BD-Onclarity™ study

Aim: Performance of an automated HPV genotyping assay using first-void urine

Partners: BD Diagnostics, University of Antwerp (VAXINFECTIO), Novosanis nv

Results from the pilot feasibility study were presented via a poster at the IPV conference, September 2015, Lisbon.

Samples from IWT study: 21 women collected urine samples in the morning at afternoon on 4 consecutive days (8 samples per participant).
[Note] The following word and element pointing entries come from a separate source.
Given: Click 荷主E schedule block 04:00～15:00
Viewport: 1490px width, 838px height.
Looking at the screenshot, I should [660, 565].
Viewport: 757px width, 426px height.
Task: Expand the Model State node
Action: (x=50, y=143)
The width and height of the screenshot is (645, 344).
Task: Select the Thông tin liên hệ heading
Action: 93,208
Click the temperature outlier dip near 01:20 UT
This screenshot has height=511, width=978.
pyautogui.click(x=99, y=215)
Sample processing with the BD Viper LT automated assay and semi-automated reference method were compared, as well as samples from Colli-Pee™ compared to regular urine collector, and the comparison of morning and evening urine.

Main results included:

• Performance of both systems was very similar, with a good reproducibility in detecting human and viral DNA. Both single and mixed infections were reliably detected in serially collected specimens from the same patients.
• Colli-Pee™ collected urine showed a better detection on the Onclarity assay than samples collected with a urine cup (lower Ct values and more positive signals). A higher kappa value between both detection methods is observed from Colli-Pee™ collected urine.
• Using the Onclarity assay, a slight significant improvement in Ct scores between morning and later afternoon urine was found

Main advantages of the BD Viper LT automated assay are higher throughput and minimal hands on time, while proving a similar performance. The BD Onclarity™ HPV Assay reliably detects HPV in urine specimens and offers the potential of a high quality and high ease of use sample type for HPV screening.

Clinical cut-off determination versus CIN2+ histology endpoints will be addressed in future studies.